Artikel koran atau majalah berbahasa Inggris bisa dijadikan media pembelajaran untuk murid tingkat SD, SMP atau mungkin juga SMU. Guru meminta kepada masing-masing muridnya untuk membawa koran atau majalah berbahasa Inggris dengan tidak menentukan atau membatasi jenis koran atau majalah yang mereka akan bawa. Masing-masing murid di dalam kelas tersebut, harus membawa alat-alat belajarnya sendiri. Di samping koran atau majalah yang mereka harus bawa, mereka juga harus mempersiapkan lem, gunting, stabilo ( spidol warna ), kamus (Alfa-link) dan beberapa lembar kertas HVS.
Sebagai contoh, guru ingin memperkenalkan tentang pola kalimat, “ simple present perfect tense”, guru hanya meminta kepada muridnya untuk menemukan kalimat-kalimat yang di dalamnya terdapat kata have atau has kemudian diikuti oleh kata kerja. Pada saat mereka menemukan pola kalimat tersebut, mereka beri tanda dengan menggunakan stabilo /spidol warna. Kamus atau Alfa-link berfungsi untuk mengecek kata apakah kata yang mengikuti kata have/has adalah kata kerja atau bukan. Kalimat-kalimat tersebut mereka gunting, kemudian mereka tempel pada sehelai kertas HVS. Pada tahap pertama, minta pada masing-masing murid untuk menempel kalimat-kalimat tersebut sebanyak 10 kalimat. Waktu mengerjakan dibatasi.

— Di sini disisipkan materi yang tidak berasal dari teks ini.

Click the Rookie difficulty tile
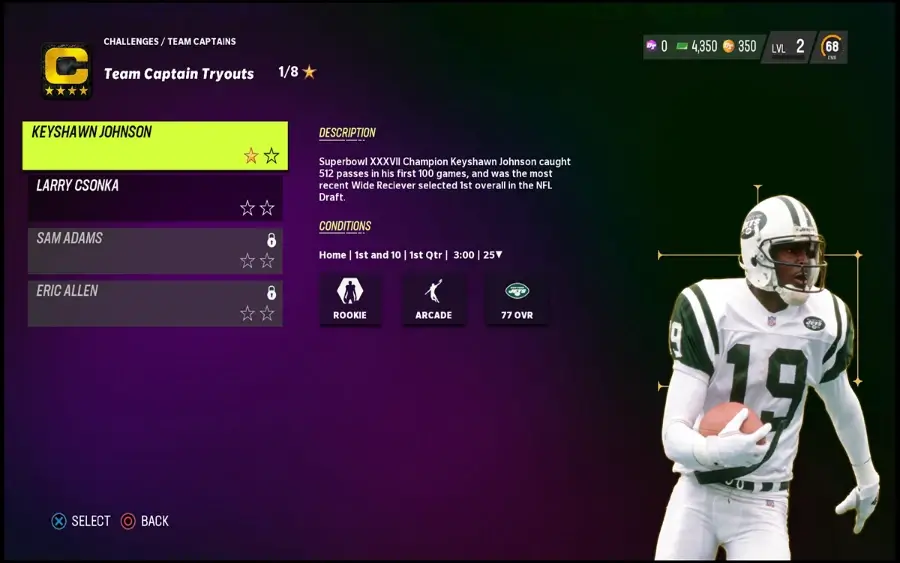[350, 299]
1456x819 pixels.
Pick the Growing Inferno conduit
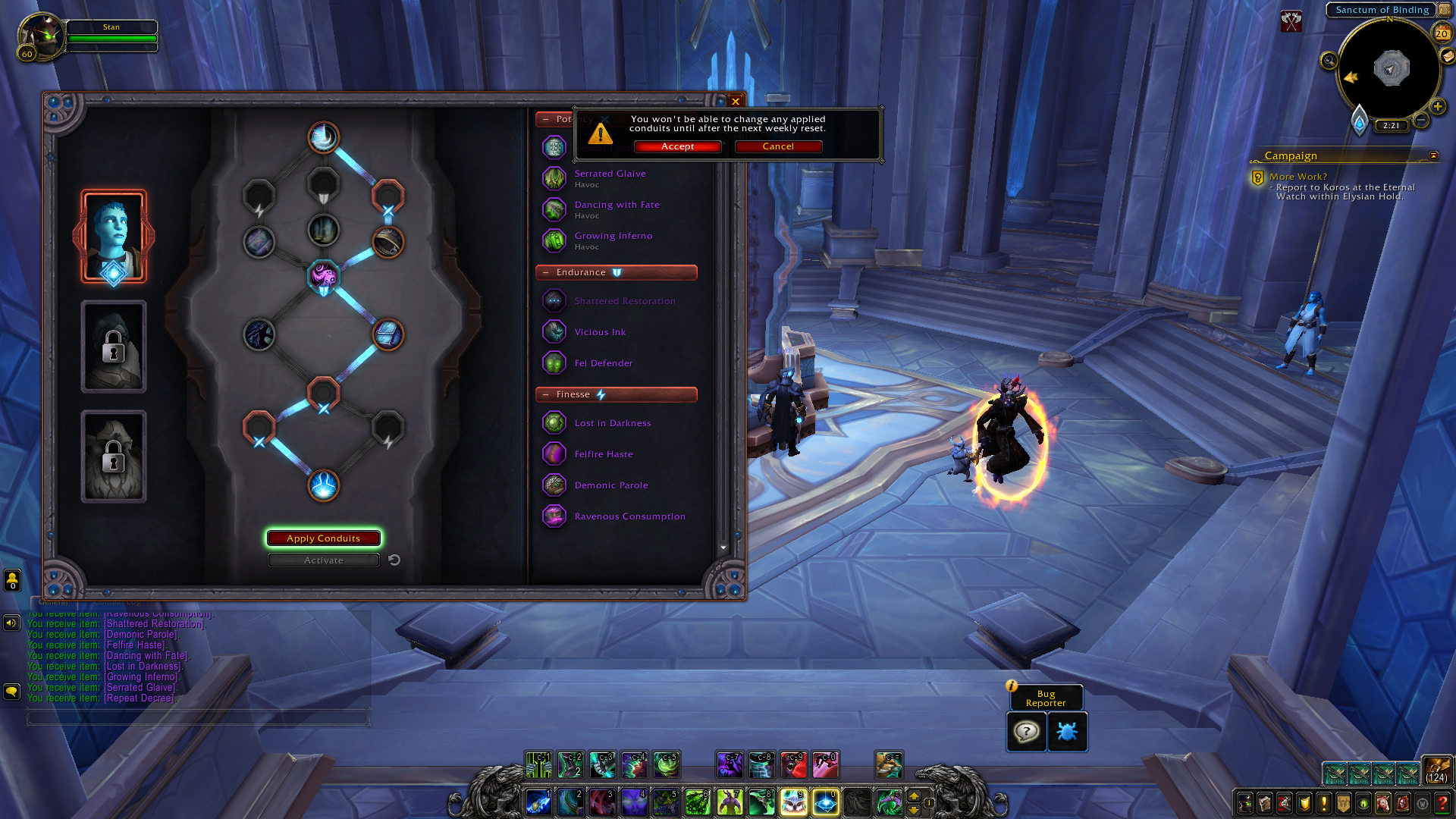tap(613, 236)
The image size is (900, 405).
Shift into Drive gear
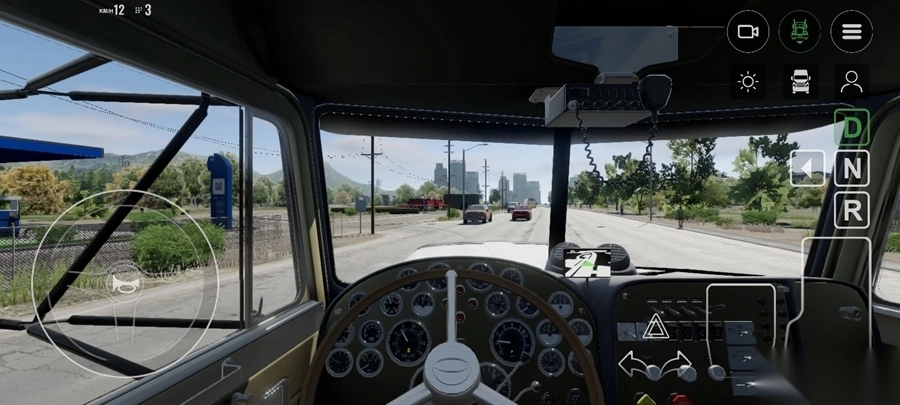pos(852,128)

Semua pekerjaan murid dikumpulkan, kemudian diperiksa satu persatu sambil melihat kesalahan-kesalahan yang dibuat murid. Kesalahan-kesalahan yang biasa dilakukan murid pada pola kalimat tersebut, diantaranya; belum bisa membedakan antara kata have/has sebagai kata kerja atau kata kerja bantu, setelah kata have/has tidak diikuti kata kerja, didapatkan pola kalimat-kalimat pasif bukan aktif, jarang ditemukan pola kalimat-kalimat negatif atau kalimat-kalimat tanya, salah dalam pengguntingan, tidak ada subjek kalimat, objek kalimat dan kelengkapan kalimat-kalimat lainnya.

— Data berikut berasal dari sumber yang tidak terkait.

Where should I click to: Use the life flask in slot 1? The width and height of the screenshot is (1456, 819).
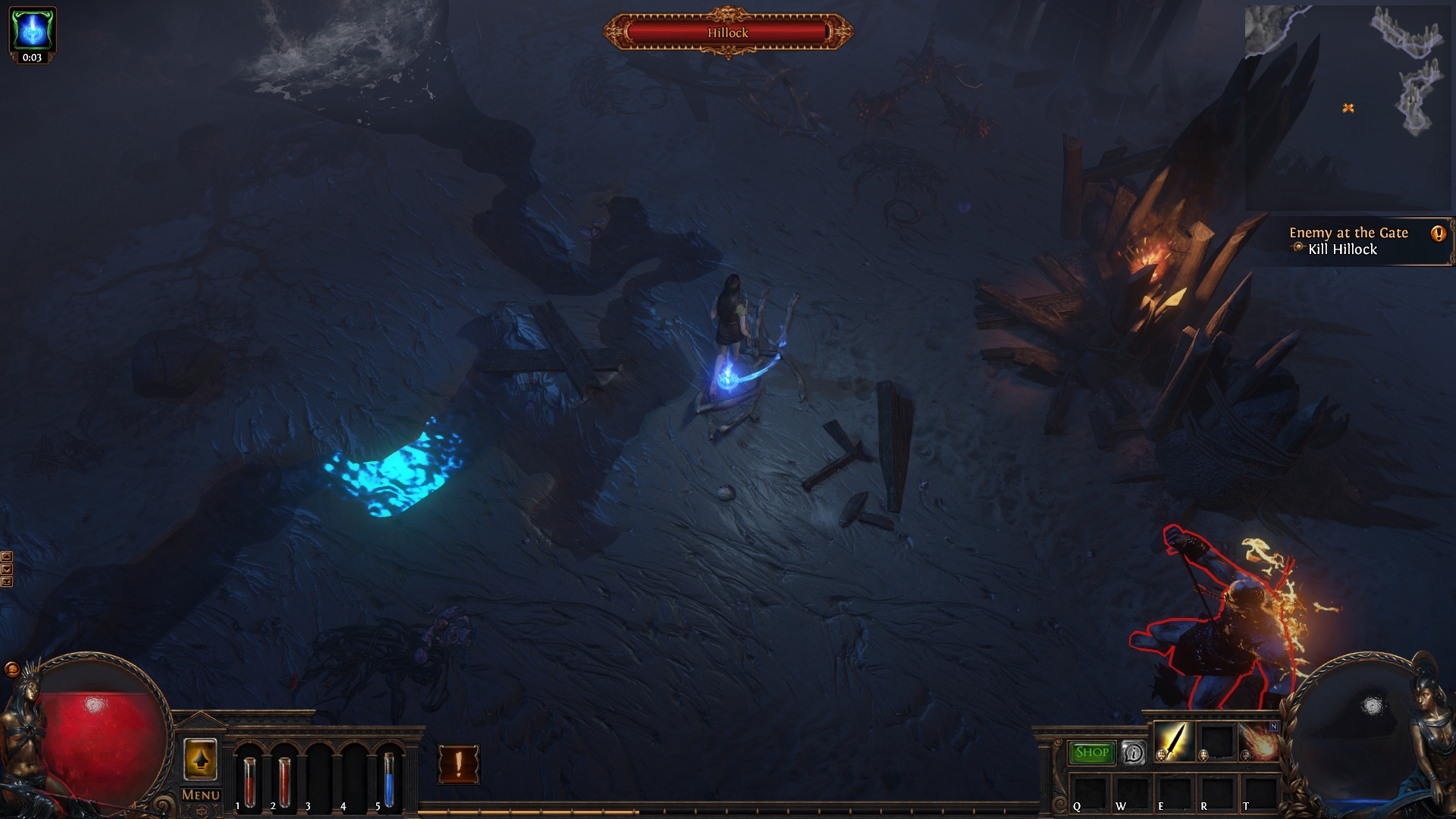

Setelah diperiksa dan ditemukan beberapa kesalahan, barulah guru menjelaskan tentang kesalahan-kesalahan yang dibuat murid, agar tidak dilakukan lagi pada penugasan berikutnya. Pada penugasan pertama, guru sudah bisa menyimpulkan seberapa banyak murid yang sudah mengerti, yang setengah mengerti, atau yang belum mengerti sama sekali, sementara materi pelajaran tersebut belum diajarkan. Pada saat guru menjelaskan, dimungkinkan terjadi tanya jawab yang berkenaan dengan materi tersebut, dan guru harus bisa memancing keingintahuan murid. Setelah tidak ada lagi pertanyaan-pertanyaan dari murid, berilah penugasan kedua kepada murid dengan cara dan langkah yang sama seperti pada penugasan pertama. Jumlah kalimat-kalimat yang mereka tempel diusahakan lebih banyak dari pada penugasan pertama.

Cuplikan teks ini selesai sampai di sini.